Of these countries, Myanmar, with its long contemporary experience of military dictatorship, still remains, in outer space terminology, light years away from any system of representative rule. Priding over this, the State Peace and Development Council (SPDC), as the Myanmar junta styles itself, is currently engaged in "restoring democracy" or more precisely paper-democracy through what can only be seen as utterly undemocratic means.


The SPDC's transparent bluff of political reforms is being called by the dissident National League for Democracy (NLD), which is led by the still-incarcerated Nobel Peace Laureate, Aung San Suu Kyi. The NLD has now decided to stay away from the junta's promised democracy-restoring general election. Under the SPDC's new electoral decrees, the NLD runs the risk of losing its current status as a political party. Such de-recognition, an existential dilemma, is the price that the NLD has decided to risk. While the proposed general election has already lost credibility in this situation, even a flawed poll process is likely to push Myanmar towards some form of political flux.


In Thailand, Thaksin Shinawatra, a twice-elected Prime Minister who was toppled in a bloodless military coup in 2006, is seeking to change the current rules of the political game in his country and bounce back to power. He is a proclaimed fugitive following a judicial verdict against him in absentia in a recent case. And, he orchestrates the UDD campaign through exhortations over video-links from foreign bases in his self-imposed exile. Mr. Abhisit is seeking ways of banishing Mr. Thaksin's political ghost without de-plugging Thailand from the grid of political globalisation, as it were.


Formidable challenge


Thailand is no stranger to coup-masters or the political shadows of the armed forces. Its latest identity crisis, when seen against this background, reflects the search for a uniquely Thai form of democracy. The challenge is formidable. Mr. Abhisit, a military-friendly civilian leader, presides over a flawed system in the context of some political chain-reactions that followed a general election held by the coup-masters in 2007.
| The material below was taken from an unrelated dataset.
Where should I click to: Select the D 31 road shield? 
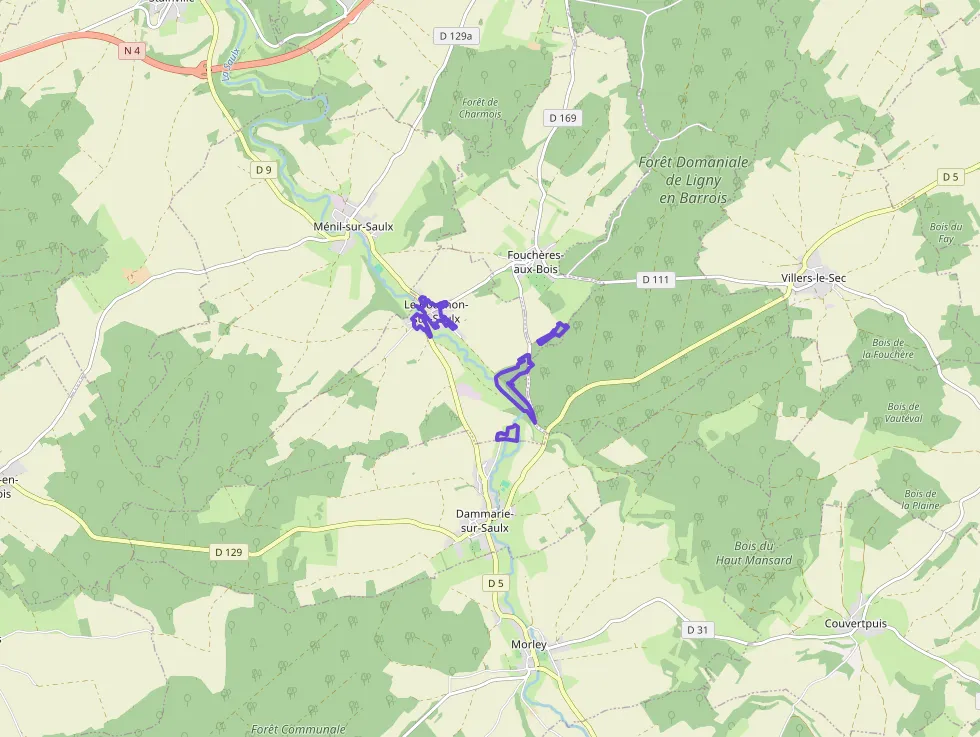click(x=697, y=629)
Of the five countries in today's Southeast Asian arc of political flux, Malaysia is unique in having a robust practice of keeping the country's military bloc away from the democratic politics of civilian rule. So, the new storyline is that of translating the idea of "1Malaysia" into live-reality. For this, Prime Minister Najib Tun Razak has announced plans for a "New Economic Model (NEM)" that could benefit the disadvantaged people in each of the various ethnic groups.


The major groups are: (1) the Bumiputeras, comprising the Muslim-majority of Malays and the indigenous populations, (2) the ethnic-Chinese minority, and (3) the people of Indian origin as another significant minority group. The NEM, yet to be blueprinted in substantive detail, is being envisioned as a policy-sequel to the decades-old New Economic Policy (NEP).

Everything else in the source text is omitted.